DOCUMENT SECTION: Begin
Fracking for natural gas damages the land, pollutes water and air, and causes illness in surrounding communities. It is also a major threat to our climate. It is clear that we cannot transition from one fossil fuel to another and expect to see major climate benefits. We need to move beyond natural gas.

  • Air: Air pollution is generated at the well site by major truck traffic, diesel generators, gas venting, gas flaring, and leakage of air pollutants. The density of wells in a fracked gas field leads to hundreds of sources of air pollution. Oil and gas operations in the Barnett Shale area of Texas produced more smog during the summer of 2009 than all the motor vehicles in the Dallas-Fort Worth area. Rural Sublette County in Wyoming, the scene of 27,000 gas wells, has recorded higher levels of ozone than Houston and Los Angeles.
  • Water: Each natural gas well requires millions of gallons of water to conduct the fracking. On average, 10 to 20 percent of the produced water (water, sand, and chemicals) is returned to the surface and must be disposed of, either by injection or surface treatment and discharge into rivers. Most of the produced water stays belowground, where it becomes increasingly toxic. Some of this water returns to the surface over time, while a large percentage -- up to 75 percent -- stays in the wells. All too often, failed well casings lead to irreversible contamination of underground aquifers -- the lifeblood of our homes, farms, and fisheries.
  • Well-casing failure has been studied by the industry. In 2010, Pennsylvania drilled 1,454 wells, of which 90 failed (6.2 percent). In 2011, 1,937 wells were drilled and 121 failed (6.2 percent). This data -- consistent with the industry’s own figures -- is for new wells, and well casings are more likely to fail with age. Equally alarming is that we did not see a decrease in well failure even after the Pennsylvania Department of Environmental Protection (DEP) overhauled its well-casing requirements to make them more stringent. Additionally, ProPublica identified more than 1,000 cases of water contamination near drilling sites documented by courts, states, and local governments around the country prior to 2009. In 2010, Pennsylvania’s DEP cited 451 wells with 1,544 violations that harmed water quality.
DOCUMENT SECTION: End
DATA LISTING: Begin
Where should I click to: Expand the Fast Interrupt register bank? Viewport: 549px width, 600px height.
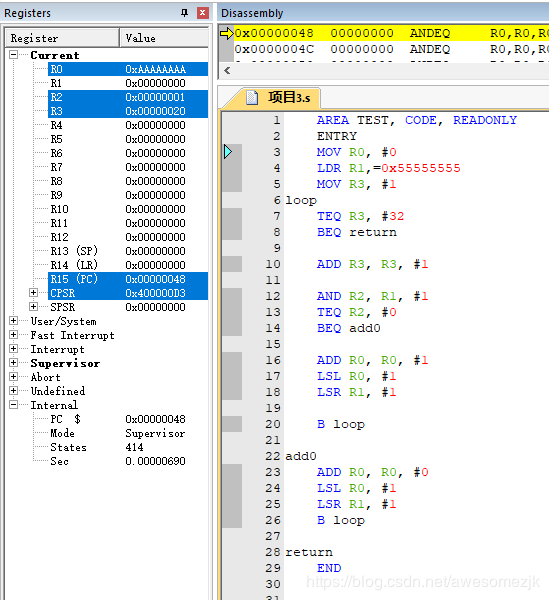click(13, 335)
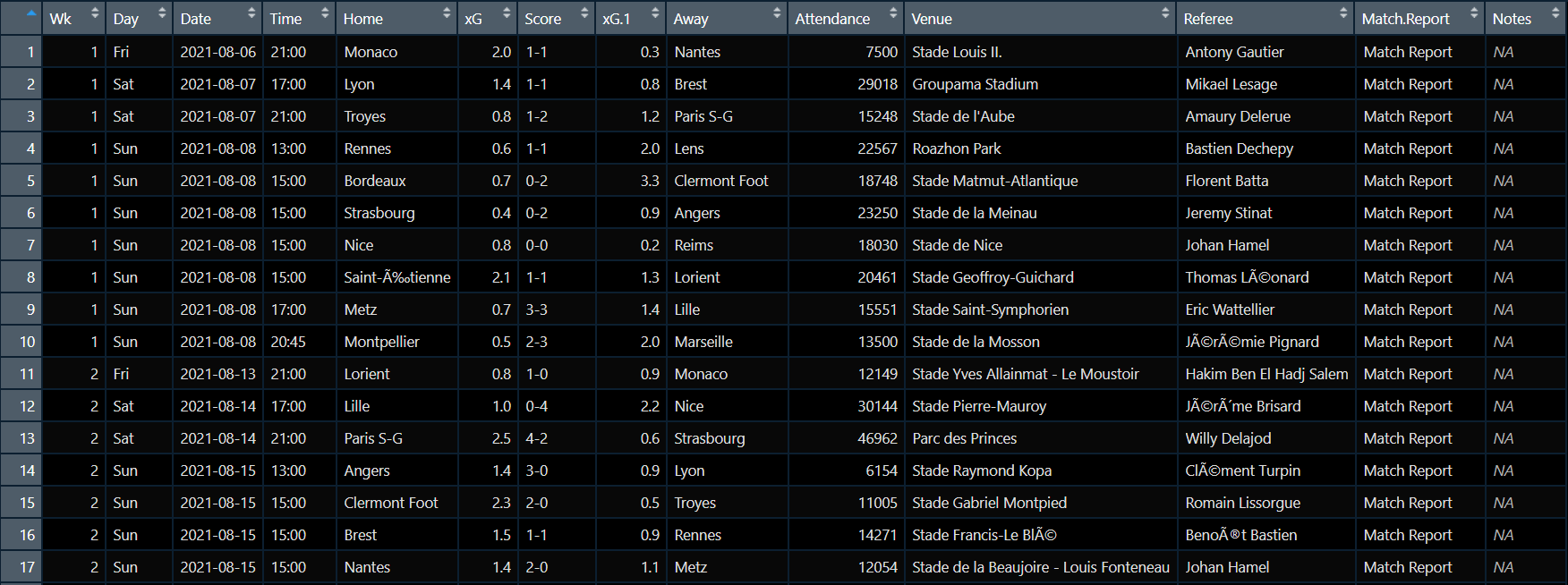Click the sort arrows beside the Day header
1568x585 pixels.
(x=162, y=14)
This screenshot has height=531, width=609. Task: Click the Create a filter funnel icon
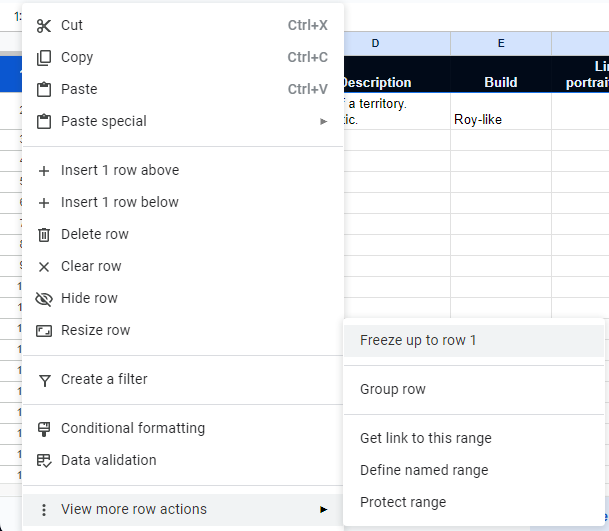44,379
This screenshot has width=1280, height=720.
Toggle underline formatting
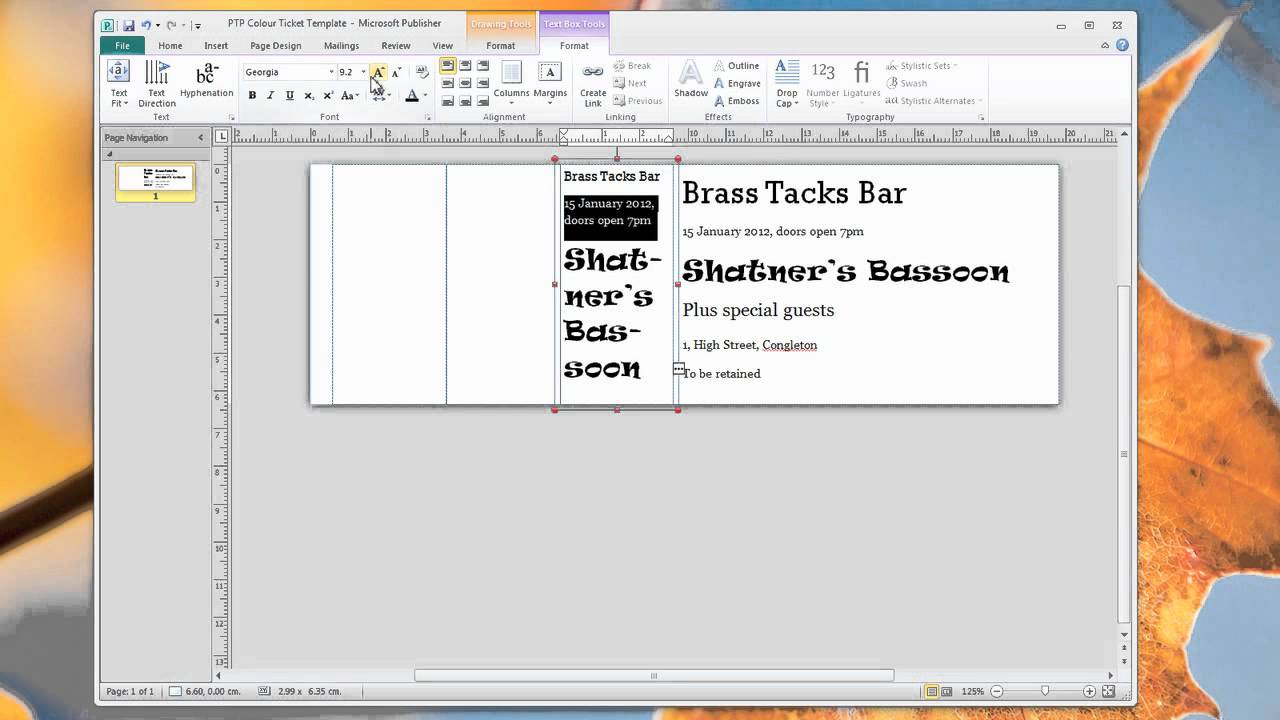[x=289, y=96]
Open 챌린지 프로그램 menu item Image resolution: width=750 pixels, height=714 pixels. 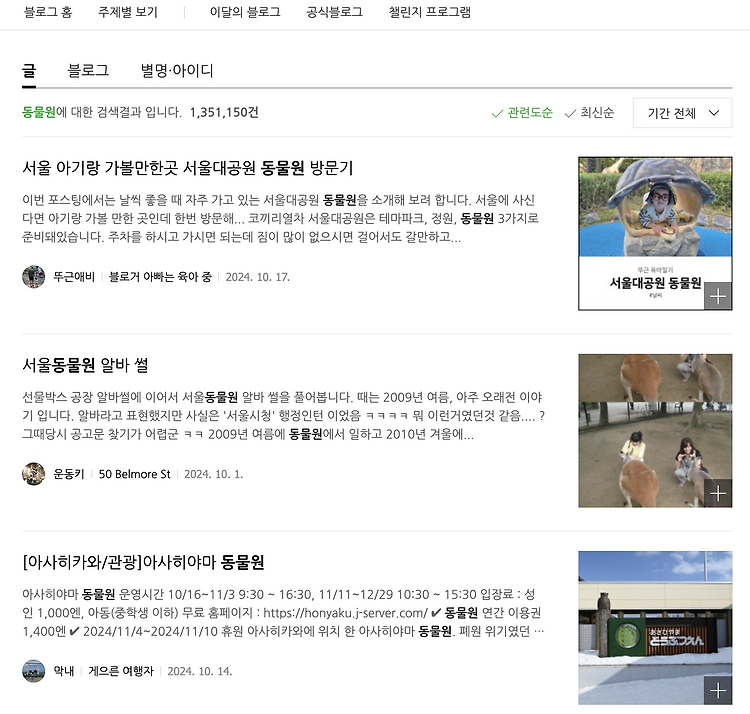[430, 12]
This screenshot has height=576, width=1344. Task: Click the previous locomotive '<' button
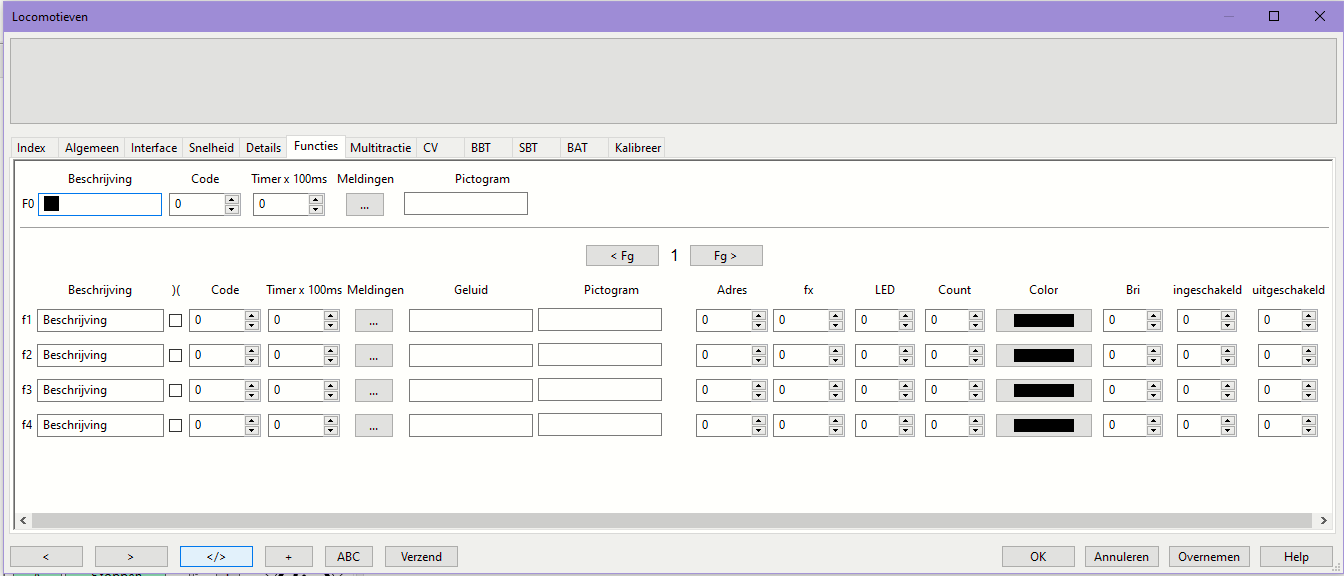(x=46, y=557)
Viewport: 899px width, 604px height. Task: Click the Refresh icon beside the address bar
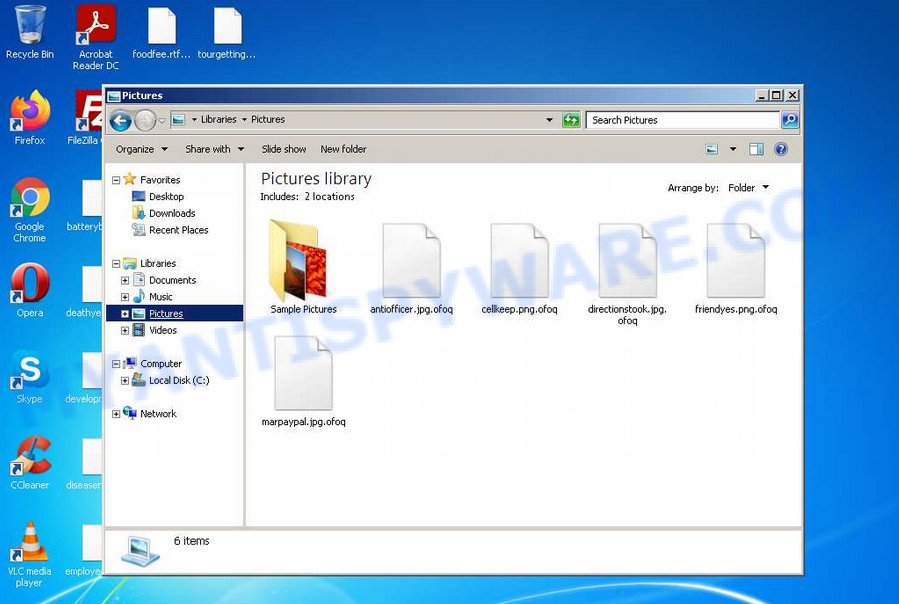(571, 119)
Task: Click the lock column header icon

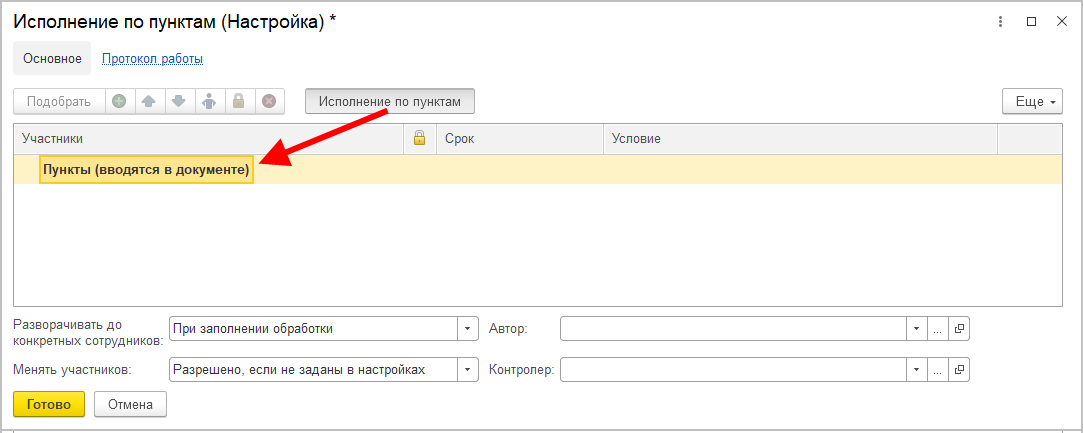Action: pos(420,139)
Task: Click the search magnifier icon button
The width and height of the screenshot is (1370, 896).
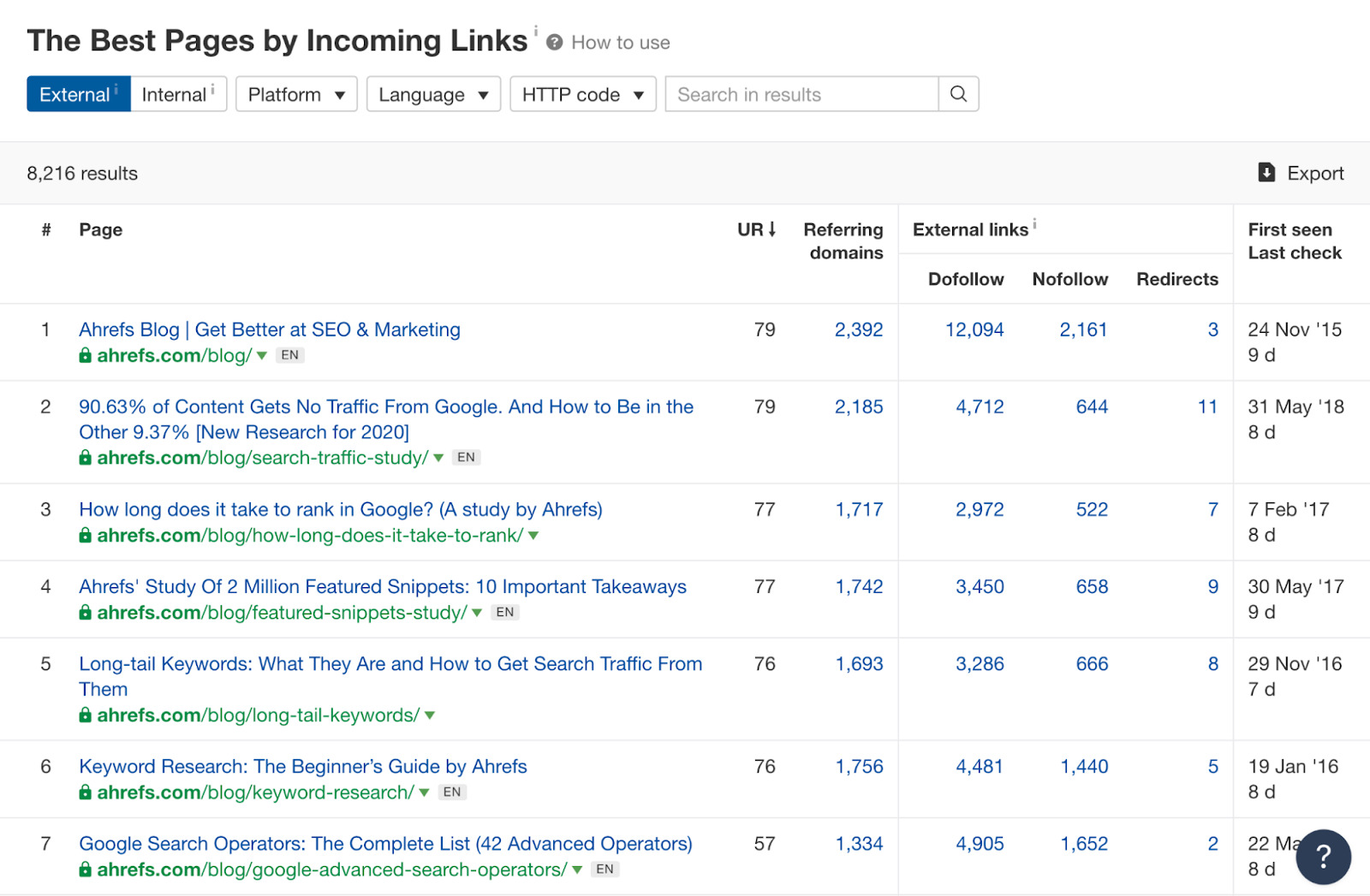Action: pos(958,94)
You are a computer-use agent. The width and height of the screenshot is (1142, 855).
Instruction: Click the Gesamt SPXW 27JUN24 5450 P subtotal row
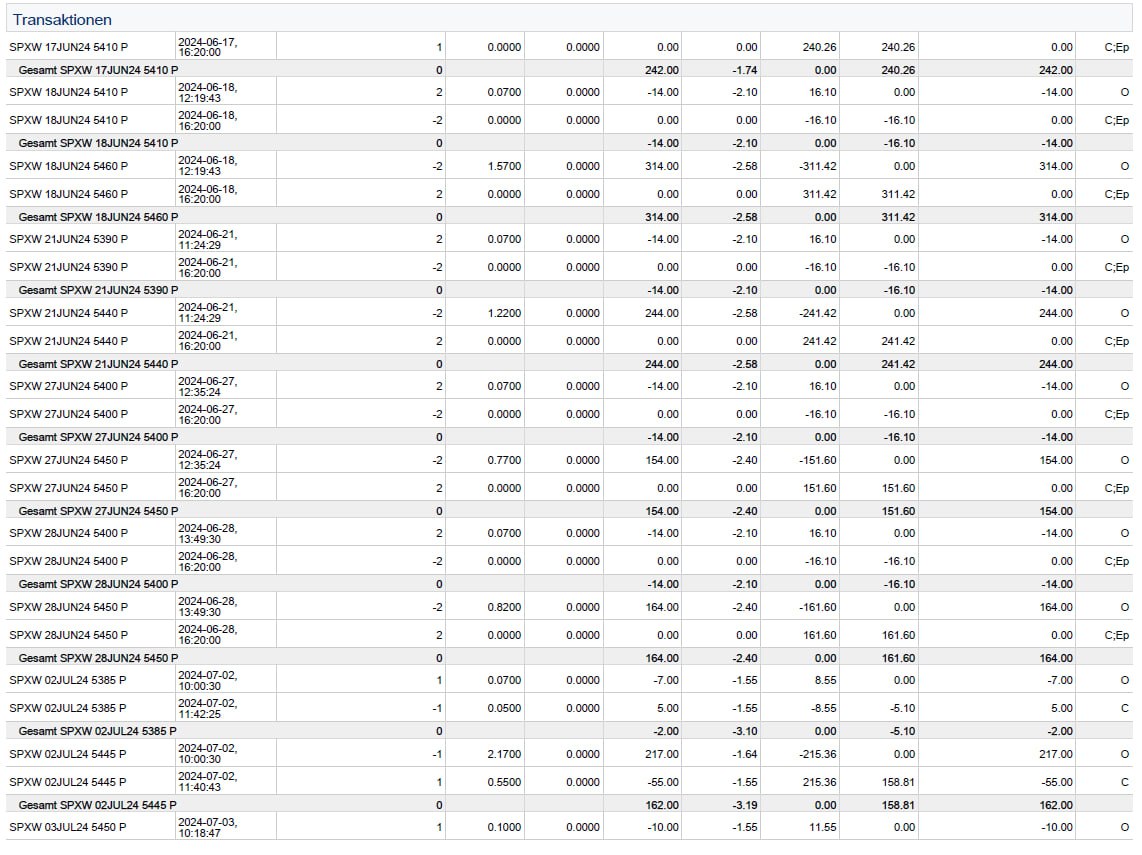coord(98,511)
DATA LISTING: End
- TASK SET -
#1 From the fracking passage, copy the text from "Fracking for natural" up to and including "beyond natural gas.".
#2 Answer these questions using the fracking passage:
(a) How many gas wells are in Sublette County, Wyoming?
(b) On average, what share of the produced water returns to the surface?
(c) How many wells did Pennsylvania drill in 2011?
#3 How would you put this sentence from the fracking passage into Spanish: "Each natural gas well requires millions of gallons of water to conduct the fracking."

- RESULTS FOR EACH TASK -
#1
Fracking for natural gas damages the land, pollutes water and air, and causes illness in surrounding communities. It is also a major threat to our climate. It is clear that we cannot transition from one fossil fuel to another and expect to see major climate benefits. We need to move beyond natural gas.

#2
(a) 27,000
(b) 10 to 20 percent
(c) 1,937

#3 Cada pozo de gas natural requiere millones de galones de agua para llevar a cabo el fracking.